In the movies, cartoons, and tv shows I grew up with, it was very easy to see myself as the hero. I could be like Clint Eastwood. I could be like Harrison Ford or Tom Cruise. I could be Dusty from G. I. Joe or any one of three members of the A-Team or, even better, the one and only McGyver. Luke Skywalker, Daniel-san, Neo, Aragorn, Maximus, Captain America — there is literally no end to the types of heroes I could identify with in popular culture.

I have never known what it’s like not to see myself in the hero role. It is so ingrained in my imagination as to be part of who I am. It’s a given. I am the hero.

The last decade of my life has seriously chipped away at that reality. It seems like all of a sudden tv shows and movies and the broader culture are questioning my role as the hero. And not only might I not be the hero — I hate to even mention this — there is a creeping possibility I may even be the villain in this larger story.

How can this be? How did this happen? And how was I so naive I did not see it coming?

No one ever suggested when I was growing up that I was part of an oppressive system holding people down so I could stay on top. No one ever said I was taking the place of women and people of color because people like me would rather have around them other people like me. No one ever introduced me to the full weight of the horrors of slavery and Jim Crow and indigenous exploitation. They did not tell me I was accountable for what happened long before I was born.

No one ever told me I was born into privilege.

We live in a very strange time when people and communities and whole cultures are willing and sometimes even eager to indulge in self-critique.

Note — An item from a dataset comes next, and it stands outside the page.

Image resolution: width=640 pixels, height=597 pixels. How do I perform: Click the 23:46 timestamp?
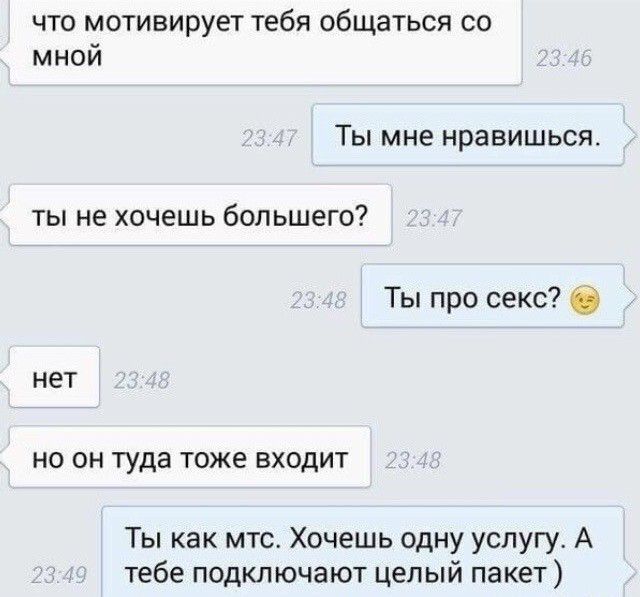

We have become more and more comfortable as a culture holding ourselves up to a microscope, not just them, but us. With that attitude of honest reflection, there is a growing awareness of white Americans, and straight Americans, and American men — and especially straight white American men — as a problem instead of a solution. Add into that mix that I was raised in the almost ever-present American Evangelical culture, and forget about it. The devil himself has more cultural appeal in this moment.

This new awareness has had some strange effects on white people in general, and white American men in particular. I am one, so I feel I can talk about the weirdness. And what I see, or think I see, is that the response from white American men to the current cultural pressures bearing down on us diverge into three very different paths of reaction.

On the first path — let’s call it the Angry Cowboy path — I see an instinct to defend and protect self and tribe from the aforementioned surprising yet inevitable recent turnaround in public opinion.

Angry Cowboys say, ‘I was not born when your great grandparents were mistreated, when your ancestors were abducted, split up from families, killed, sold, worked to the bone in a land not their own for people they had never even seen, let alone wronged.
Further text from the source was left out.